**ABOUT THIS TASK:**
Word for word, retype the first line of the records and every following line through the one containing "You are a computer-use agent. Viewport: 207px".

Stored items
◆ ◆ ◆ ◆ ◆

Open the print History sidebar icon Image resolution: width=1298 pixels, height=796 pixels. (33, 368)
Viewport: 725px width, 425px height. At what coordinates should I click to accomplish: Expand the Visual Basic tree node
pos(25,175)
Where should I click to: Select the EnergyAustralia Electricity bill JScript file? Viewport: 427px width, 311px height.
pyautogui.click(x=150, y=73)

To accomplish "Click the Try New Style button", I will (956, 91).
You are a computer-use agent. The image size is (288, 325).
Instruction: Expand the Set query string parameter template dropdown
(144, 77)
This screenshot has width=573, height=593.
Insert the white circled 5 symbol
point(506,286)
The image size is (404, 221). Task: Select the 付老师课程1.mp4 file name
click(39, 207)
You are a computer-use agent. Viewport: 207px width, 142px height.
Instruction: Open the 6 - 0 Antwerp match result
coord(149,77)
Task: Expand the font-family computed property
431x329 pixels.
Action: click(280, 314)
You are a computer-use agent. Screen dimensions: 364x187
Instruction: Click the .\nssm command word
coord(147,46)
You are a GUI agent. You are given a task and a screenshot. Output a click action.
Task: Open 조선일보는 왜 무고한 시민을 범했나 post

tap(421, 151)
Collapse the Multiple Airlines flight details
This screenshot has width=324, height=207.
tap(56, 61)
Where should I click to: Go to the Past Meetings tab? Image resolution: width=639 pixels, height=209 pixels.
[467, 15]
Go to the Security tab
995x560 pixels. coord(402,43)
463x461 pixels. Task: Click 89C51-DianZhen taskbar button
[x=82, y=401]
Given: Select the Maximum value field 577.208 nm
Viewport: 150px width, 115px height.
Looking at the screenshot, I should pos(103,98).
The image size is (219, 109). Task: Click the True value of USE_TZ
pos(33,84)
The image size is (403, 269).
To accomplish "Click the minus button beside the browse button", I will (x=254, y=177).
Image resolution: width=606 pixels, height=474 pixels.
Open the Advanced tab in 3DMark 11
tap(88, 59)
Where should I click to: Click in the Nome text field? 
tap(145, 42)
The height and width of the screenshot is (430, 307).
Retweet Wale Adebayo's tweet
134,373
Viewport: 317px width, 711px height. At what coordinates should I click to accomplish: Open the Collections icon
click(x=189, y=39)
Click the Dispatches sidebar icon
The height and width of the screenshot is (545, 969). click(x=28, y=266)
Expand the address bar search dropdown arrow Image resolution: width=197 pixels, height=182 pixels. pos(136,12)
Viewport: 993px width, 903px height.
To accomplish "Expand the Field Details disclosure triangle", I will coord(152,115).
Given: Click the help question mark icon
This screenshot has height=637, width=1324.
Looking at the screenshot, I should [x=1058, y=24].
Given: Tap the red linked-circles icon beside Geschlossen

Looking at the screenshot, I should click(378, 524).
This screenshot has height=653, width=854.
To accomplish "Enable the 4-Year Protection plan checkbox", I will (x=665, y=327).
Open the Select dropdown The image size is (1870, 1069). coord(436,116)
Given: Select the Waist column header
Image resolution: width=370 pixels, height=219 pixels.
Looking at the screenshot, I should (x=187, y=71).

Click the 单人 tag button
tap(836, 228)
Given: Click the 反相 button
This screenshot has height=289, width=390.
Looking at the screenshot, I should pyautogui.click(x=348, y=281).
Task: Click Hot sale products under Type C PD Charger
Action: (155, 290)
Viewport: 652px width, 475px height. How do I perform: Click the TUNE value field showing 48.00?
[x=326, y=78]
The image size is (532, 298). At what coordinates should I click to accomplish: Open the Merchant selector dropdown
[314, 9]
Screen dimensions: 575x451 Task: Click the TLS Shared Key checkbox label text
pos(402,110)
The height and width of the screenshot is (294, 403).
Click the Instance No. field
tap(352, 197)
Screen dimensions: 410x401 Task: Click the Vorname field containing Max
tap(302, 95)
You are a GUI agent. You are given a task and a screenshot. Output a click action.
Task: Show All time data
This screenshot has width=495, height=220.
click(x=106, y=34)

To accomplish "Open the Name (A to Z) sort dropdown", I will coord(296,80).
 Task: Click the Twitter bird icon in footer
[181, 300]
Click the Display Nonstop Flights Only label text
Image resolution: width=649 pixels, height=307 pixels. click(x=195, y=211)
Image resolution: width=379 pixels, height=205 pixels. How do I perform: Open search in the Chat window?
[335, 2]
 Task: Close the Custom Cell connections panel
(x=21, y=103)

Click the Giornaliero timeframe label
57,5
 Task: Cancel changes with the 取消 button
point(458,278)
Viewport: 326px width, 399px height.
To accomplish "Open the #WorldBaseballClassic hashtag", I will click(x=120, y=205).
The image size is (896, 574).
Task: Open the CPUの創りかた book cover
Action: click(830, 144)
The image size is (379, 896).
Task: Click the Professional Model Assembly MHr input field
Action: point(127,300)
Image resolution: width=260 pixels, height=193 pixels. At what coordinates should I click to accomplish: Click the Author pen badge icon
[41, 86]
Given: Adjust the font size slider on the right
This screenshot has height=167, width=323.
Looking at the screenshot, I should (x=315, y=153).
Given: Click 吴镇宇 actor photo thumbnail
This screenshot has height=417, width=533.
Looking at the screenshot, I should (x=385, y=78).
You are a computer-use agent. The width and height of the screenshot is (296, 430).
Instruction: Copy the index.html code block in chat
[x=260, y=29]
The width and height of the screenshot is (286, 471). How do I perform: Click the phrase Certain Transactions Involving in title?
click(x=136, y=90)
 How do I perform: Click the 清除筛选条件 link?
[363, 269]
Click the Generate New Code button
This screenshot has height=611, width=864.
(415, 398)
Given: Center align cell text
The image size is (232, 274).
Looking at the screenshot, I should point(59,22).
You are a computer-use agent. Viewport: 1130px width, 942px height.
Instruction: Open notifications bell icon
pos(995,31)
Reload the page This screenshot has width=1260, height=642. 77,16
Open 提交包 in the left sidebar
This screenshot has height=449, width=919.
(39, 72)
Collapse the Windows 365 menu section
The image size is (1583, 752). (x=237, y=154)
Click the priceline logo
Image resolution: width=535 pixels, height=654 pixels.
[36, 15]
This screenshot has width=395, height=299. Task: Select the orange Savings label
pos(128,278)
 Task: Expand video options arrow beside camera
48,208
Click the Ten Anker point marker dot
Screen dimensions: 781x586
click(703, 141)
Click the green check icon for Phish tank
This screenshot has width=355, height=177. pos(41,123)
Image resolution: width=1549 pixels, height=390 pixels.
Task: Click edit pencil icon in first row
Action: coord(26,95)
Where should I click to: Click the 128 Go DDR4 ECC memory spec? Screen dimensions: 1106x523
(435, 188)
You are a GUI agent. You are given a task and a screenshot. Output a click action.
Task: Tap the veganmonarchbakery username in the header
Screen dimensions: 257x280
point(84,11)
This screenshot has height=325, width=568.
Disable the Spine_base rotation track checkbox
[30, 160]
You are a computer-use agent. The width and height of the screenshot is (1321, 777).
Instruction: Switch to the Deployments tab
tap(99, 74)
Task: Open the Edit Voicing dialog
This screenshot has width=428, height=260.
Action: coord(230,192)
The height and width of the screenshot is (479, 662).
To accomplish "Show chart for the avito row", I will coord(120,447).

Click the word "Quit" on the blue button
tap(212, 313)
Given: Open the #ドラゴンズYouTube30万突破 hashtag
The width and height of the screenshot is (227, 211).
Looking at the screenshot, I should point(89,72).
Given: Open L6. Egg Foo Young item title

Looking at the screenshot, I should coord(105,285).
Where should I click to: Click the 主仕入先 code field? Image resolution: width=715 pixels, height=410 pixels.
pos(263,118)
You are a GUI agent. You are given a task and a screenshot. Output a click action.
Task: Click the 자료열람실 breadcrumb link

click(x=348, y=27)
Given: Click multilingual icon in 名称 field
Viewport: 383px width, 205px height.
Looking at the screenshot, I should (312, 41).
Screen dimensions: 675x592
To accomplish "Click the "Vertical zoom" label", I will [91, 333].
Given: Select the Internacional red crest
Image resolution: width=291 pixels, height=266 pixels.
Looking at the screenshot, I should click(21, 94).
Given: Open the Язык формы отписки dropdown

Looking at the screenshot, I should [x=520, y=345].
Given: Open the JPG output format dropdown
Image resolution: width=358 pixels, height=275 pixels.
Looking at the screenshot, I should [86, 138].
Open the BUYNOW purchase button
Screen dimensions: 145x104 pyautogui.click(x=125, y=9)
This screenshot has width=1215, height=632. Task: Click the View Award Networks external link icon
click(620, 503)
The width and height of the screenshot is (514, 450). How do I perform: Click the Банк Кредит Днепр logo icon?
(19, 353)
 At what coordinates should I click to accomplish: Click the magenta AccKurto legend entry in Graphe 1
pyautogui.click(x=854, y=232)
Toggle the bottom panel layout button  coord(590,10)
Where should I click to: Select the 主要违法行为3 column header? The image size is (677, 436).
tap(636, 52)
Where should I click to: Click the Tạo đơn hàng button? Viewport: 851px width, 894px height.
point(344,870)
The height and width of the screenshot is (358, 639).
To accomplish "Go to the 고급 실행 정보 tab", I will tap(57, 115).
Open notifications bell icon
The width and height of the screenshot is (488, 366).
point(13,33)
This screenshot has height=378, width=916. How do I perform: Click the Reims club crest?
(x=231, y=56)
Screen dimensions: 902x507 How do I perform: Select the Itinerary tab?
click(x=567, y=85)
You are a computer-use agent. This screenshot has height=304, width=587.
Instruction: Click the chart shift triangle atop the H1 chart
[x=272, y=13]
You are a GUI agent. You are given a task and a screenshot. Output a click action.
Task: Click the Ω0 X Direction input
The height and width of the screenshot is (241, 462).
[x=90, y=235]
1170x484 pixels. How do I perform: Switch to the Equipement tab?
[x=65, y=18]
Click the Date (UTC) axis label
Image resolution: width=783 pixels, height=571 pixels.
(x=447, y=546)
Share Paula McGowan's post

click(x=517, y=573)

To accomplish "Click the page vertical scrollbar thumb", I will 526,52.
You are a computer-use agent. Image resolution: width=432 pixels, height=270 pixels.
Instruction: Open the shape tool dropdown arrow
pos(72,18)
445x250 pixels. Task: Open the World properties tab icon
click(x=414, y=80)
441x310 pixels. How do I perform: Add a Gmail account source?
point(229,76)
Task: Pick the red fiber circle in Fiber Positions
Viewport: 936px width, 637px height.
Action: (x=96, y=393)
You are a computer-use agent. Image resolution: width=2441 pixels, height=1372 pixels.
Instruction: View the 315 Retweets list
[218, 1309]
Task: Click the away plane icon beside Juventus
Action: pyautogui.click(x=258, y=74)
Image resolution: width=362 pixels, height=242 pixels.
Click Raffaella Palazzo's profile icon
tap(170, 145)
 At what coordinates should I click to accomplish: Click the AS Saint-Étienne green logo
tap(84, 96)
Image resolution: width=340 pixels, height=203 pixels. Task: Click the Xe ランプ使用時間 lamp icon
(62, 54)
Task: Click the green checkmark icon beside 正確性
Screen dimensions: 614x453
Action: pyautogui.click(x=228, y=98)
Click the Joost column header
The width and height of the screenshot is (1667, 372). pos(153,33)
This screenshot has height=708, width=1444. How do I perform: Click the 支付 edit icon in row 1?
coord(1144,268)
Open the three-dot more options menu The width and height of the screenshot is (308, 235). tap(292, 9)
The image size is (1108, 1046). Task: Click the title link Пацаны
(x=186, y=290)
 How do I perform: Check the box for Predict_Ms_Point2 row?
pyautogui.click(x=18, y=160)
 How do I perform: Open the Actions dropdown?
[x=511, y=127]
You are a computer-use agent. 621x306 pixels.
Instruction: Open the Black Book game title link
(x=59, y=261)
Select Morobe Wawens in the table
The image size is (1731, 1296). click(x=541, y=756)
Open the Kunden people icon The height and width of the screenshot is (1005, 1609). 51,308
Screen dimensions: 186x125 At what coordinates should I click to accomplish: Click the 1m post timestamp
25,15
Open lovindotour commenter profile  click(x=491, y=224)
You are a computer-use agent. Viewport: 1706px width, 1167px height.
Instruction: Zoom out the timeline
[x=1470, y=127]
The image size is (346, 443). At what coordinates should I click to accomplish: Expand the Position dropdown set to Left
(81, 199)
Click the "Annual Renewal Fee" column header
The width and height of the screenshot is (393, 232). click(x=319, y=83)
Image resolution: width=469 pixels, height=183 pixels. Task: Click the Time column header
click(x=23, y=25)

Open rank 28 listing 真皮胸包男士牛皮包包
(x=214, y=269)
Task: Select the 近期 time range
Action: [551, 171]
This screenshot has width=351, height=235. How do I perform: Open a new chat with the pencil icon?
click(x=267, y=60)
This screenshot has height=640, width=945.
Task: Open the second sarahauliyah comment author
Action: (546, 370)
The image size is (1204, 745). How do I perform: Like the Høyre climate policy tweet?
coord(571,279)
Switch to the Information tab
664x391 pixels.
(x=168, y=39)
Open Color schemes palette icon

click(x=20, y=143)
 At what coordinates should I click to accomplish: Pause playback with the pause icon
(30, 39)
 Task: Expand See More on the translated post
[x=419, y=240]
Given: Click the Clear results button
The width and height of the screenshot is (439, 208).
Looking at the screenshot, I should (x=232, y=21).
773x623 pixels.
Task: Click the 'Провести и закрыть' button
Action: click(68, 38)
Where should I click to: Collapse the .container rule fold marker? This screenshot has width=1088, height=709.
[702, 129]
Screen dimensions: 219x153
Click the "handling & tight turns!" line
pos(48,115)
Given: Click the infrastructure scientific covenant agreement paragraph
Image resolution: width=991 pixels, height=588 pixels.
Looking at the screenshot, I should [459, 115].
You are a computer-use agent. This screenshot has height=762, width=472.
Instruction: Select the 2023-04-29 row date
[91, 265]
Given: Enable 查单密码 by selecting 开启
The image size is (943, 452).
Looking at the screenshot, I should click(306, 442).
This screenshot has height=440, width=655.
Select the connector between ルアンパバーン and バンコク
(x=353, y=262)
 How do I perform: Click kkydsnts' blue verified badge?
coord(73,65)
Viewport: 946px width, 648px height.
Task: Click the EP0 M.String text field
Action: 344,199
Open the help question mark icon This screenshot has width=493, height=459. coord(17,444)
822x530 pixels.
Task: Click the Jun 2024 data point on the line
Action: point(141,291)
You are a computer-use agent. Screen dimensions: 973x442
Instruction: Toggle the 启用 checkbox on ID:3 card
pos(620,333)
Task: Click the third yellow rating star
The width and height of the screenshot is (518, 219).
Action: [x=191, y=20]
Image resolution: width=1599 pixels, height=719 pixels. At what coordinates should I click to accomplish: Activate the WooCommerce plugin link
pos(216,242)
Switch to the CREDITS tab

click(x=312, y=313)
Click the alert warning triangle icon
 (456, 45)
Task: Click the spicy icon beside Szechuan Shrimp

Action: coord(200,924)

◆ ◆ ◆ ◆ ◆

**FINISHED EXERCISE:**
Open the print History sidebar icon Image resolution: width=1298 pixels, height=796 pixels. (33, 368)
Viewport: 725px width, 425px height. At what coordinates should I click to accomplish: Expand the Visual Basic tree node
pos(25,175)
Where should I click to: Select the EnergyAustralia Electricity bill JScript file? Viewport: 427px width, 311px height.
pyautogui.click(x=150, y=73)

To accomplish "Click the Try New Style button", I will (956, 91).
You are a computer-use agent. The image size is (288, 325).
Instruction: Expand the Set query string parameter template dropdown
(144, 77)
This screenshot has width=573, height=593.
Insert the white circled 5 symbol
point(506,286)
The image size is (404, 221). Task: Select the 付老师课程1.mp4 file name
click(39, 207)
You are a computer-use agent. Viewport: 207px width, 142px height.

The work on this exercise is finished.